(Data Opens)

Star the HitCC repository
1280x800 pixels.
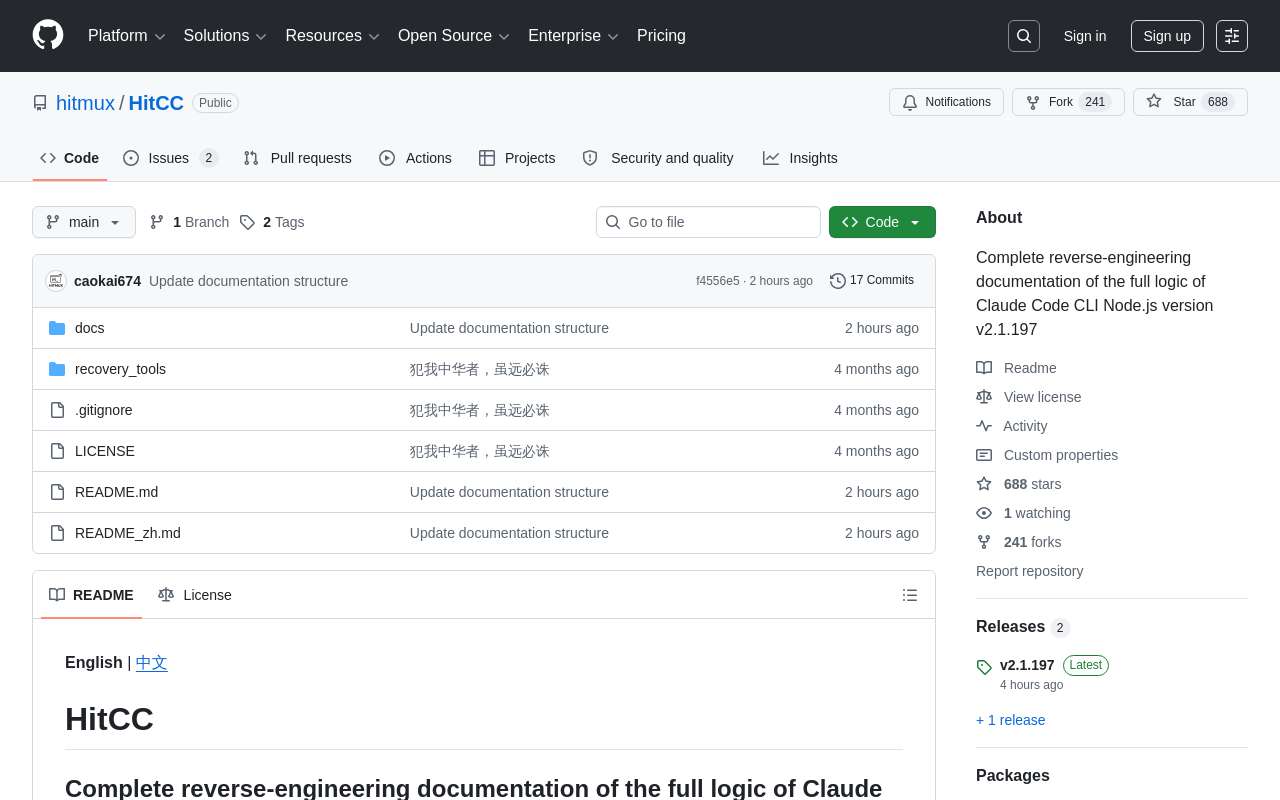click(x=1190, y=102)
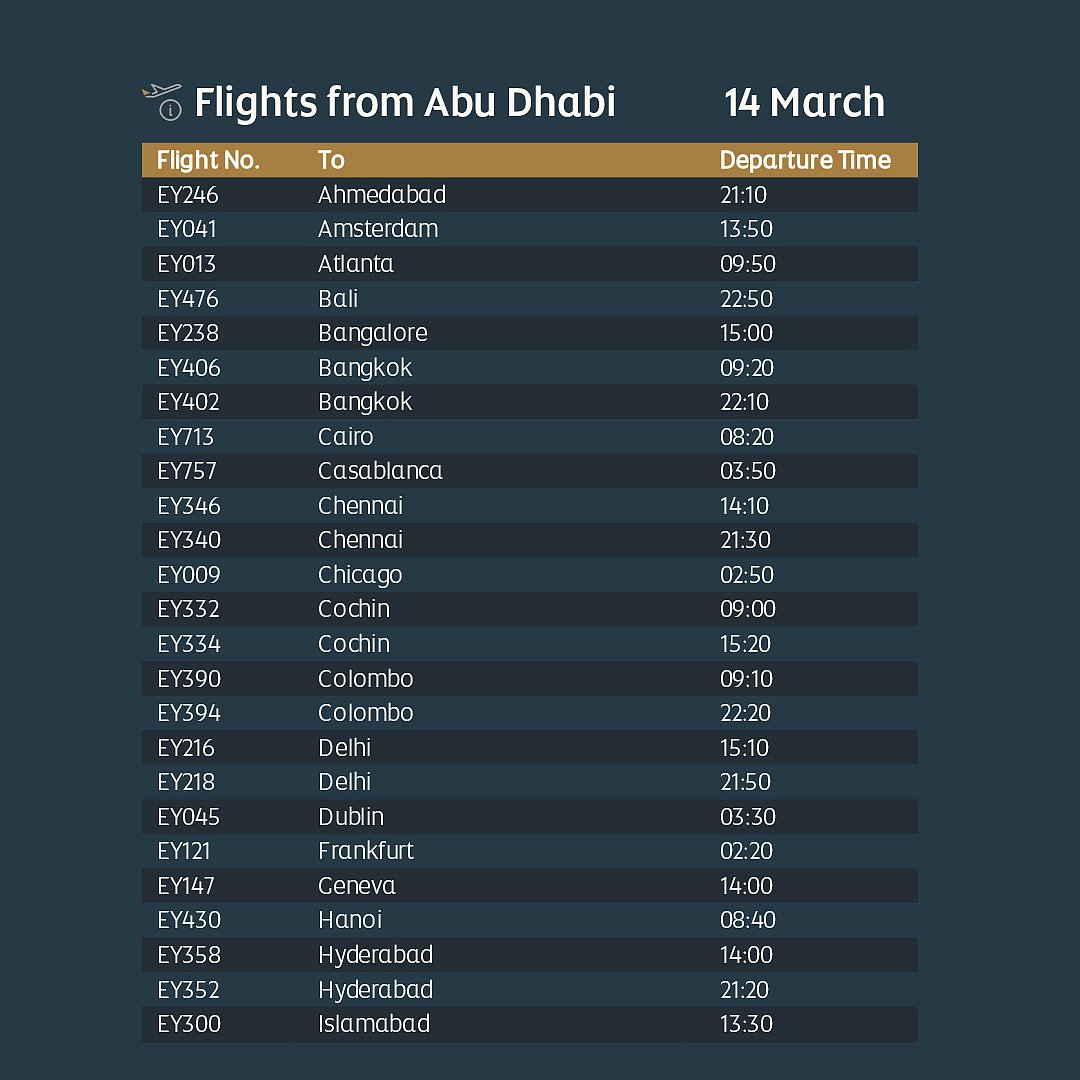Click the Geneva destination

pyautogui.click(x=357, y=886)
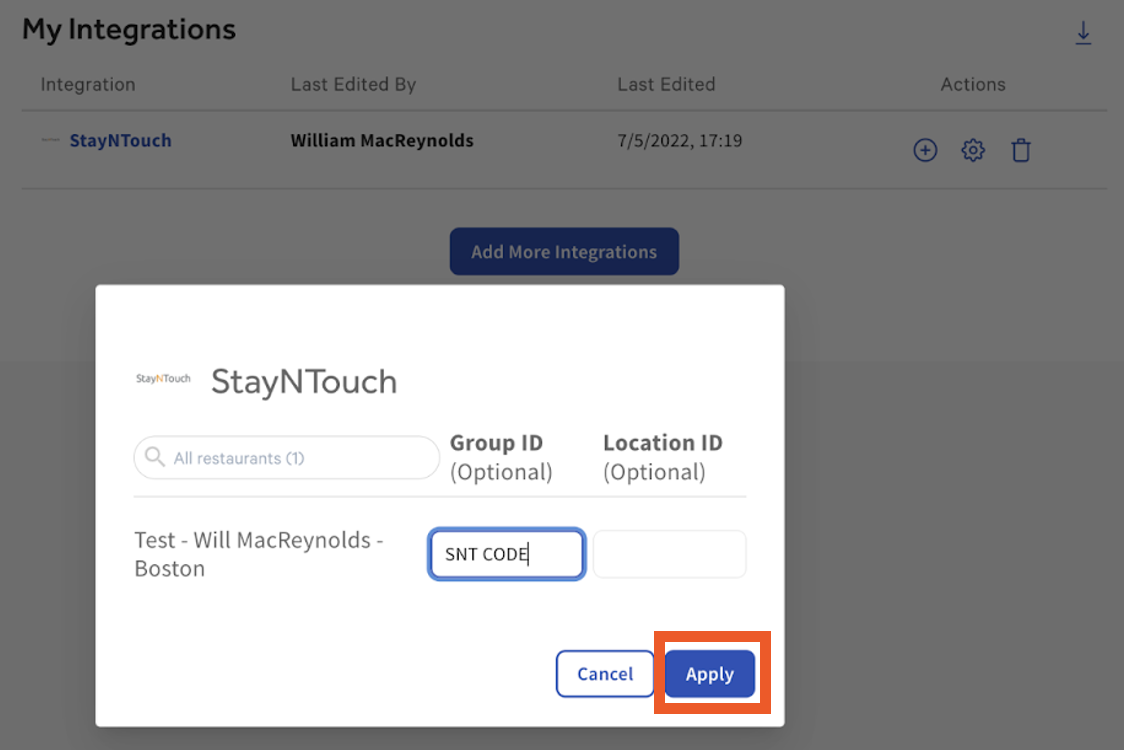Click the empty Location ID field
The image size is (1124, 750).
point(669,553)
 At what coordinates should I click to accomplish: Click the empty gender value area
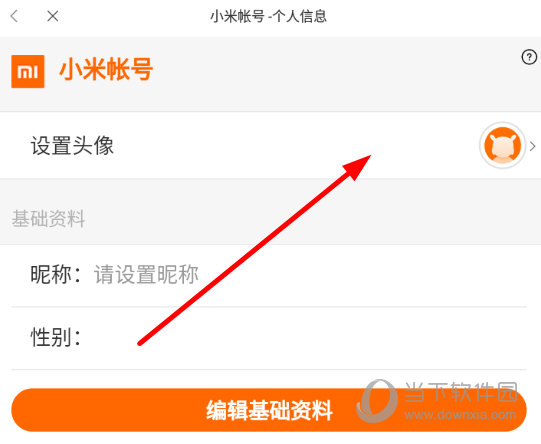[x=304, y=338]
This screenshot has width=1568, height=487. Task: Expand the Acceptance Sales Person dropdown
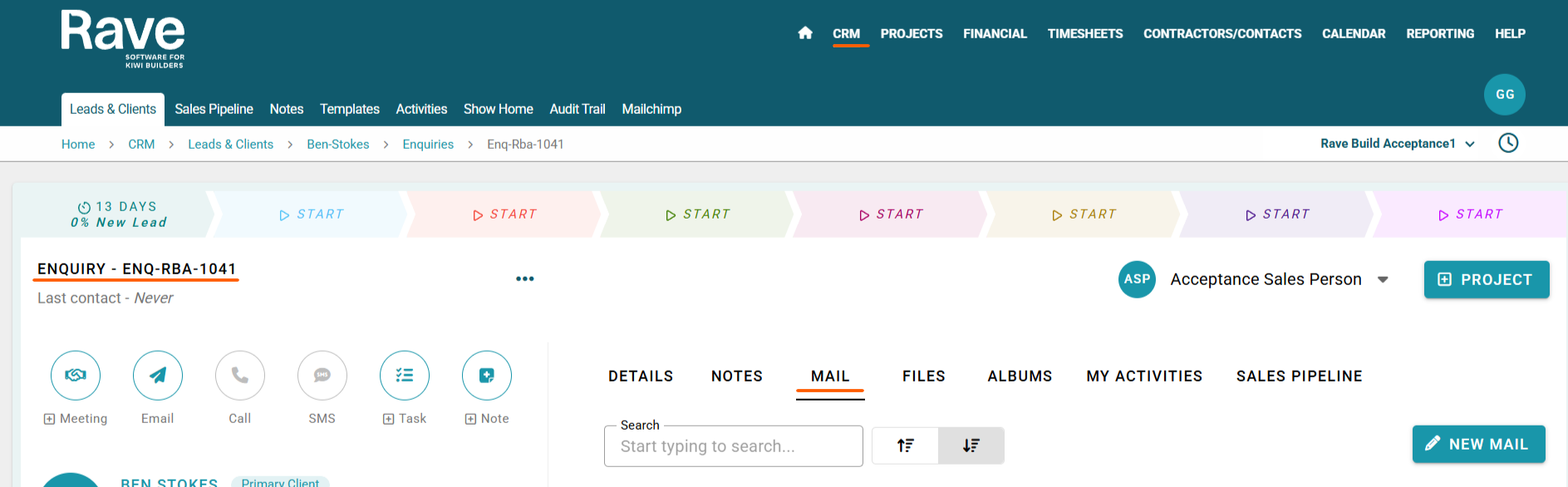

(Data Closes)
(Data Opens)

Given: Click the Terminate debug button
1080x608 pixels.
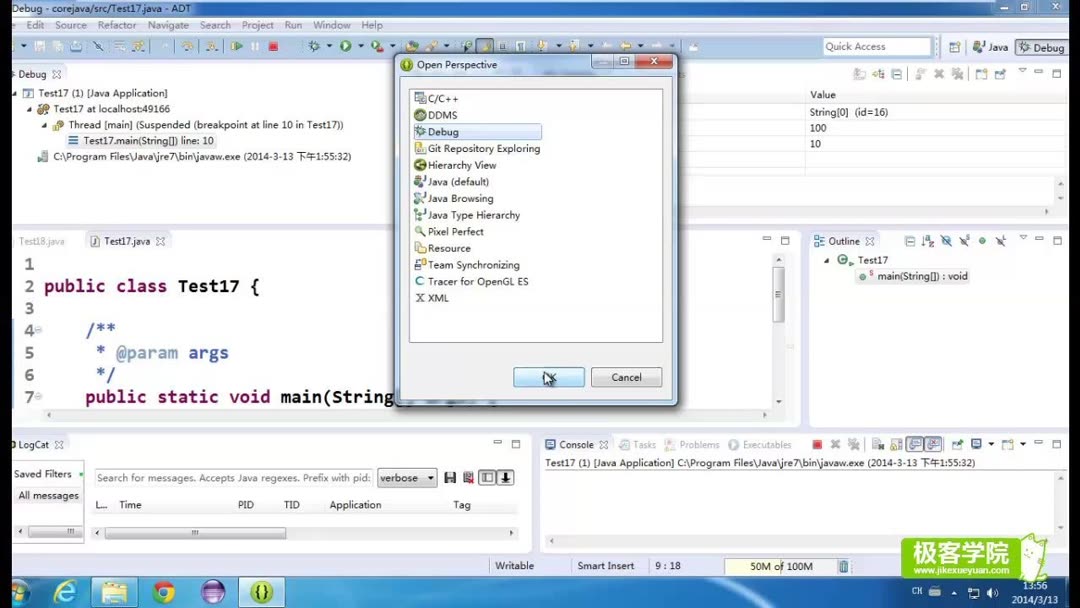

(Data Closes)

» **Work order**
Taking the entries above, write out exactly the lines starting with the line containing "Given: Click the Terminate debug button" and going on through the line containing "1080x608 pixels.", both included, and nothing else.

» **Answer section**
Given: Click the Terminate debug button
1080x608 pixels.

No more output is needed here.